Assignment: Only the lines from the line containing "Screen dimensions: 545x496" through the final line of the entries should be printed, exactly as given, with the pictures left out.

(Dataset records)

____________

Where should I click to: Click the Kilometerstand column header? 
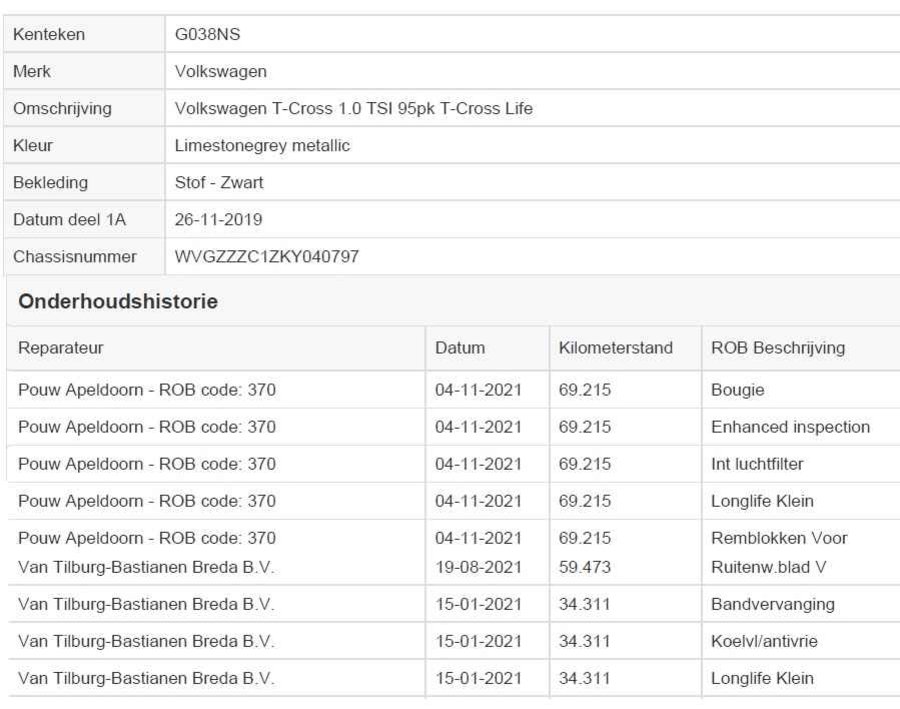coord(615,348)
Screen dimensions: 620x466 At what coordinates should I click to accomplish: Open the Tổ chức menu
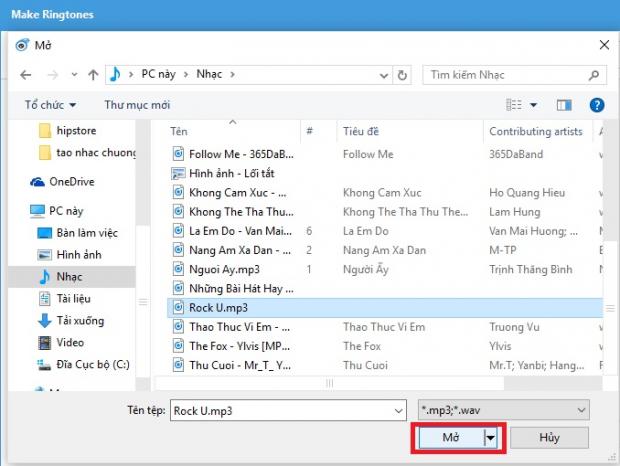50,104
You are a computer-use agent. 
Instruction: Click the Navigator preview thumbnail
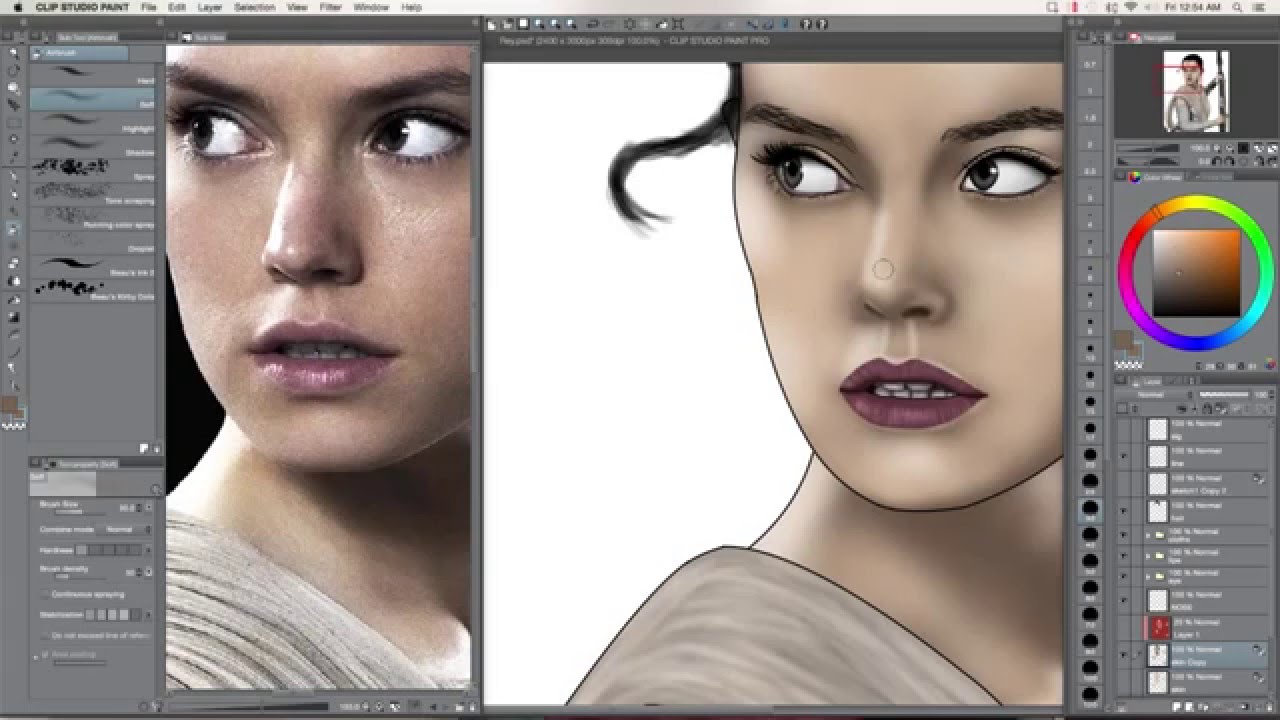(x=1193, y=90)
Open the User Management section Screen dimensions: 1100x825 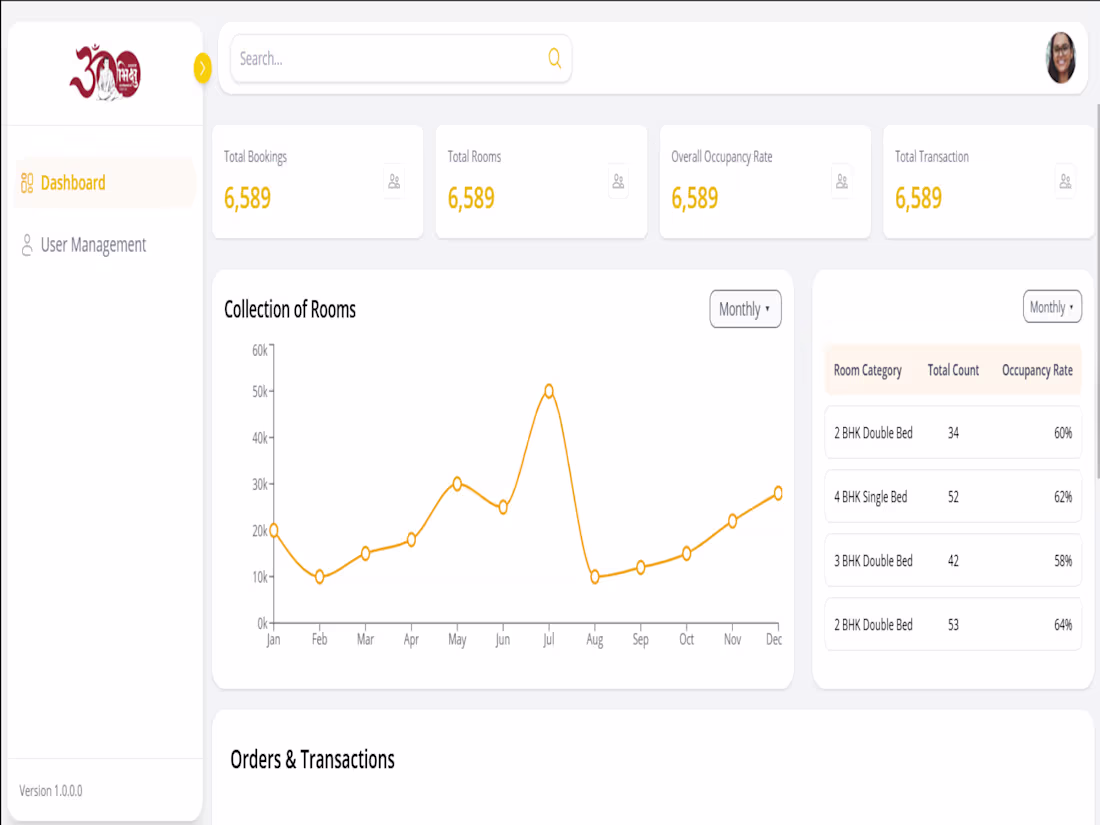[93, 244]

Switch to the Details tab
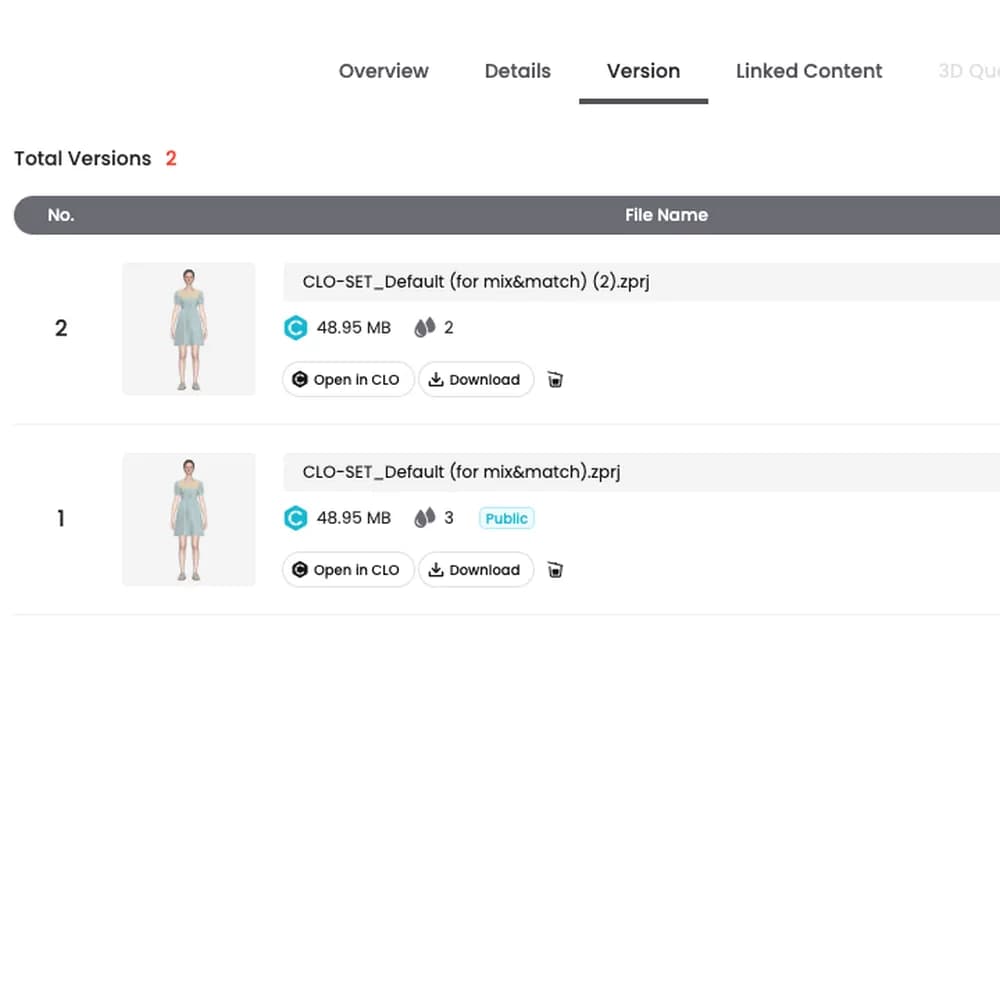517,71
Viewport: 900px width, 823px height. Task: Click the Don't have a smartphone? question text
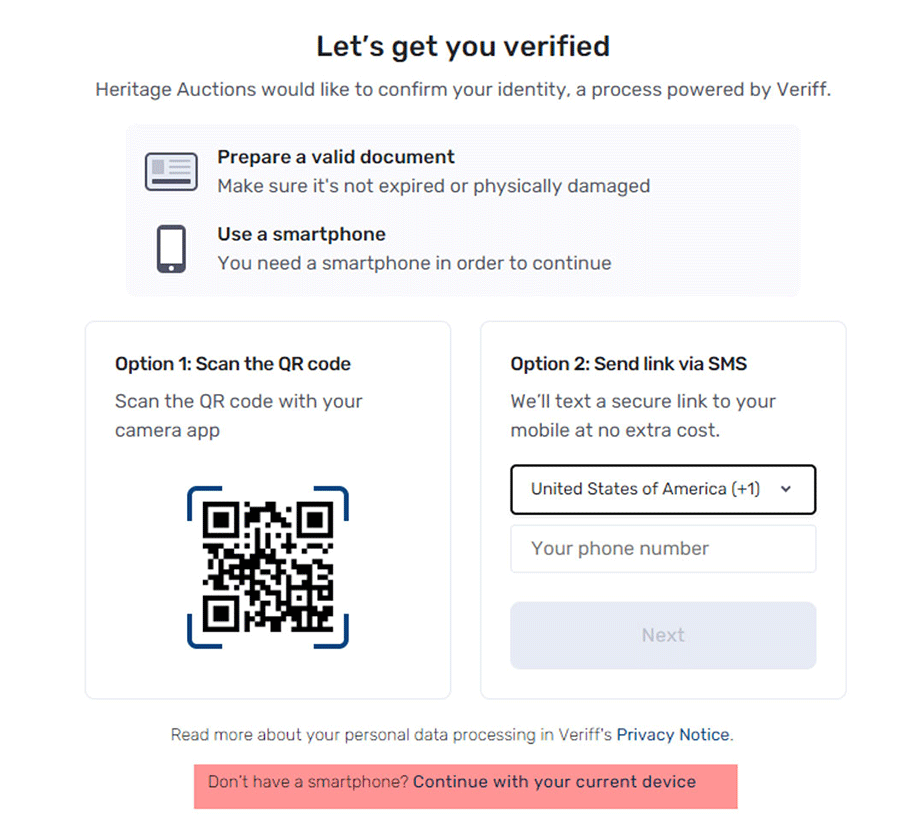click(x=308, y=782)

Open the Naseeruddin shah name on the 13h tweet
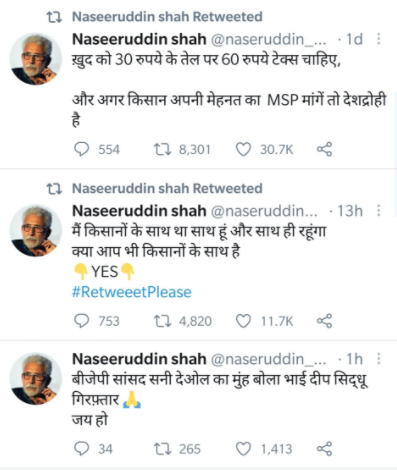point(139,211)
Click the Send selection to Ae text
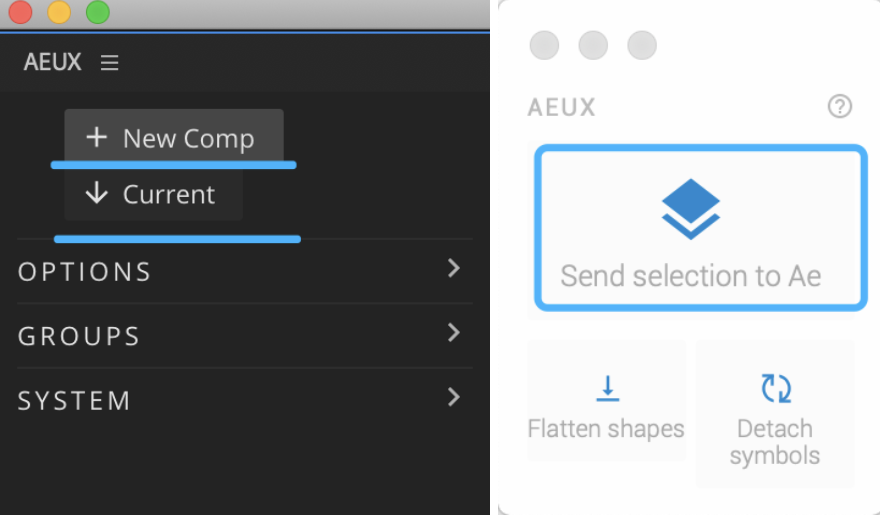Viewport: 880px width, 516px height. coord(691,275)
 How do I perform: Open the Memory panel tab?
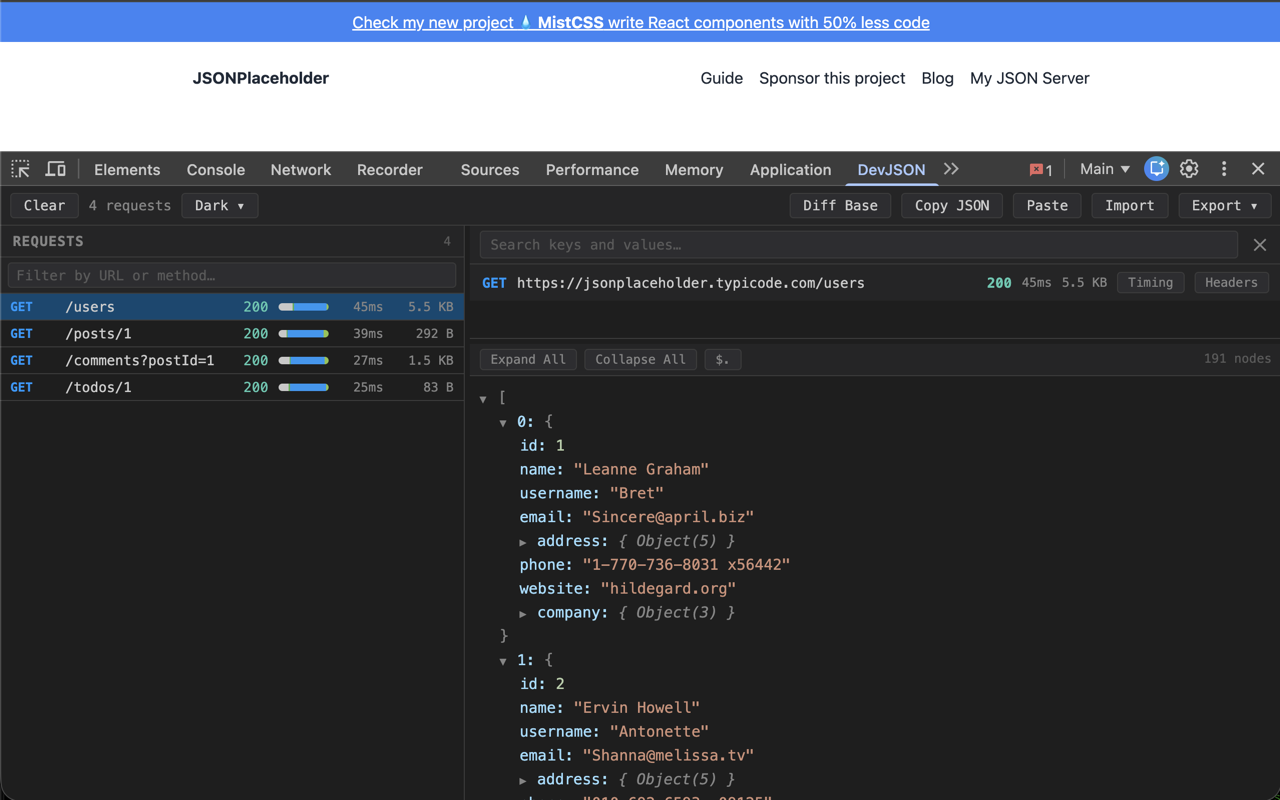(x=694, y=169)
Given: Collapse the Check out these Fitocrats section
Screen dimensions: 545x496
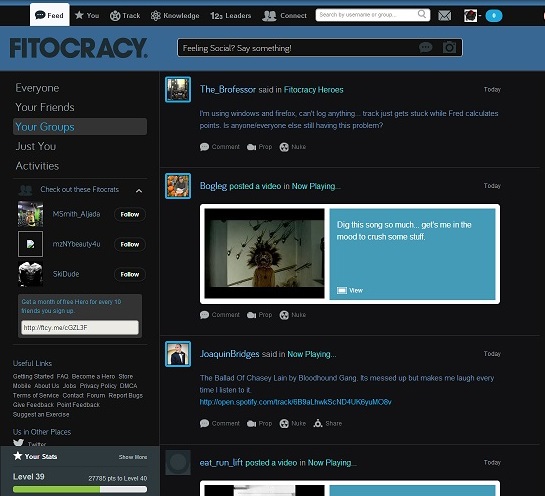Looking at the screenshot, I should tap(139, 190).
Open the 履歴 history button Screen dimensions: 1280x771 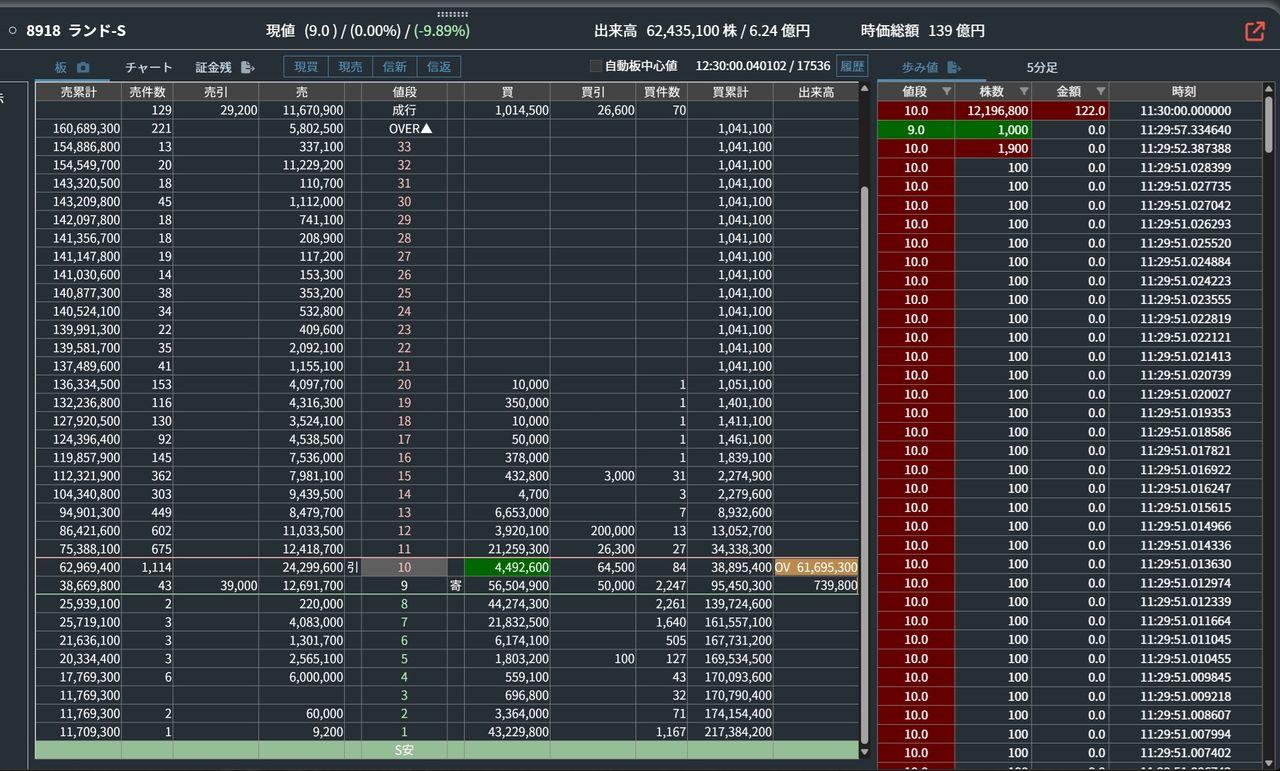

____________

Your solution:
Screen dimensions: 545x496
Looking at the screenshot, I should tap(139, 190).
Open the 履歴 history button Screen dimensions: 1280x771 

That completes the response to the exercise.